◆ EXERCISE DETAILS
Copy out every line of text in the records below without changing a word, and leave out the pictures.

◆ DATASET RECORDS
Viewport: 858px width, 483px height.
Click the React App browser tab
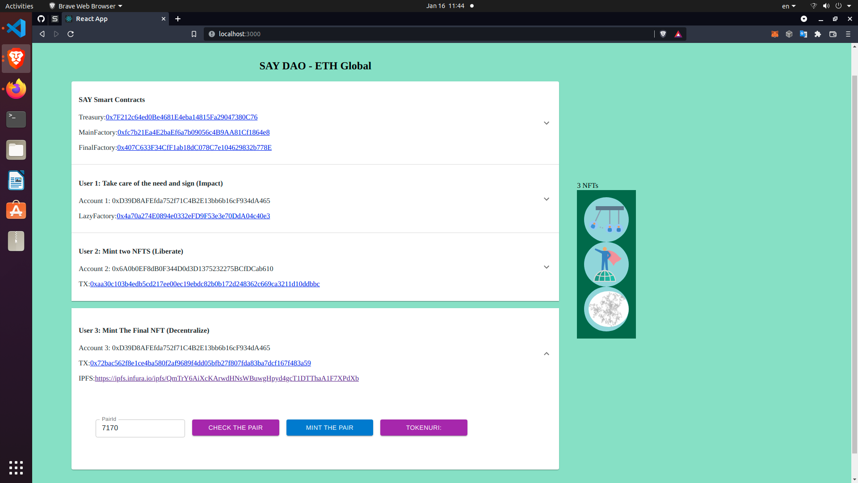click(x=115, y=18)
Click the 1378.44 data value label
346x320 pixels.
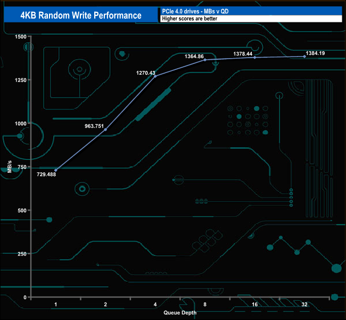coord(244,54)
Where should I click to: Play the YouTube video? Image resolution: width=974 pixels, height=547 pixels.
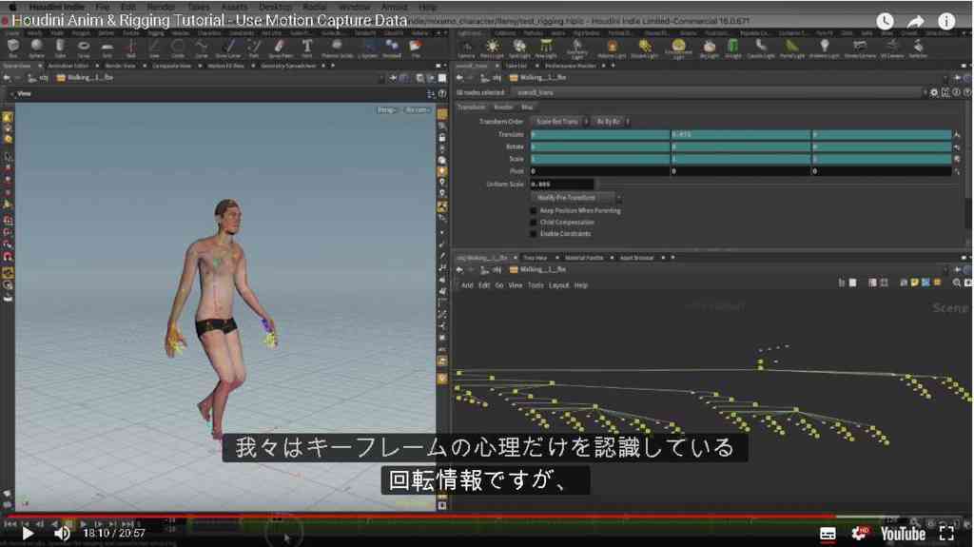pos(28,533)
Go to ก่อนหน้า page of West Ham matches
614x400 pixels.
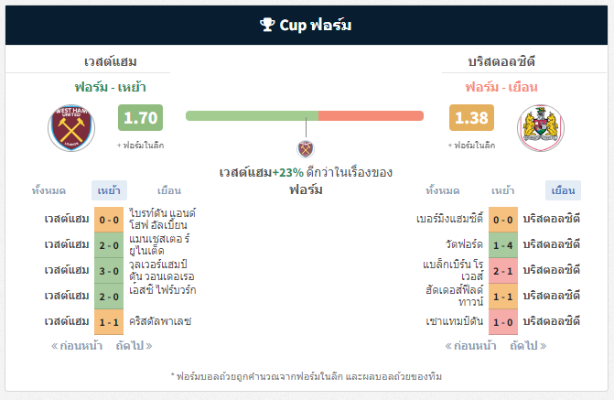point(77,346)
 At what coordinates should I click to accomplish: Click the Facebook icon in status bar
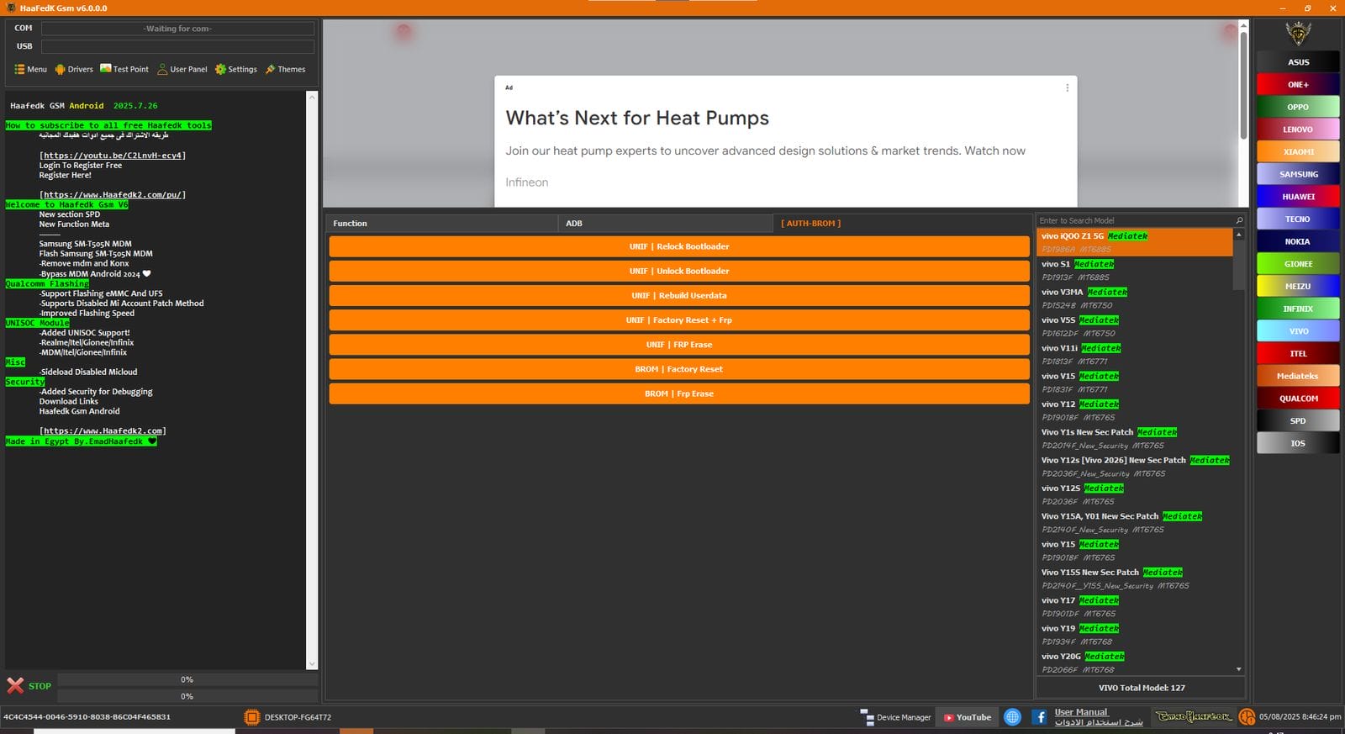pyautogui.click(x=1040, y=717)
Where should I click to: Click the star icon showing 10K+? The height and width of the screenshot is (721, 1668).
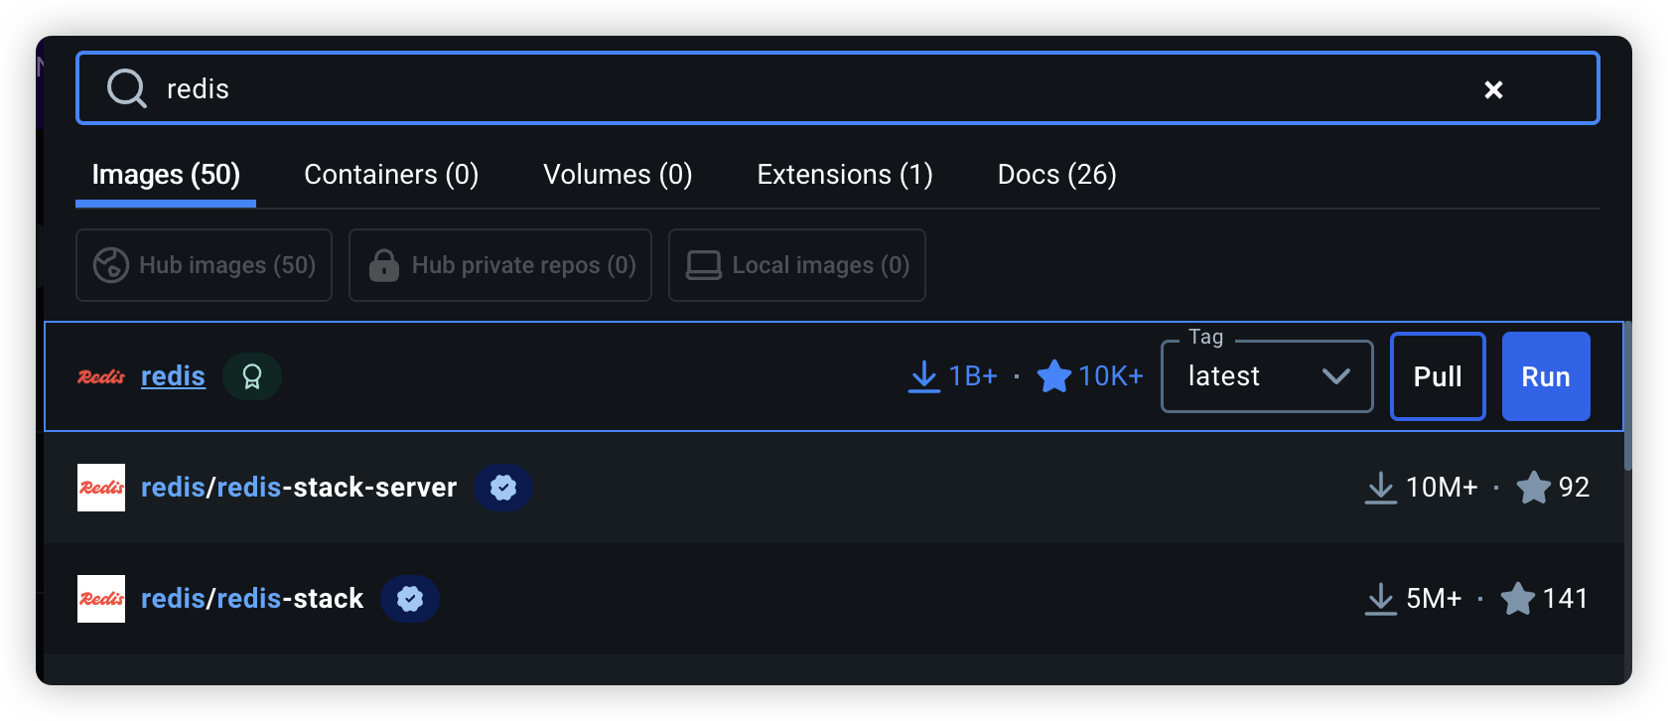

◆ RESPONSE FOR THIS EXERCISE
Viewport: 858px width, 483px height.
Click the React App browser tab
click(x=115, y=18)
Click the 1378.44 data value label
346x320 pixels.
coord(244,54)
Where should I click to: Play the YouTube video? Image resolution: width=974 pixels, height=547 pixels.
pos(28,533)
Go to ก่อนหน้า page of West Ham matches
614x400 pixels.
point(77,346)
 At what coordinates should I click to accomplish: Click the Facebook icon in status bar
pyautogui.click(x=1040, y=717)
Where should I click to: Click the star icon showing 10K+? The height and width of the screenshot is (721, 1668).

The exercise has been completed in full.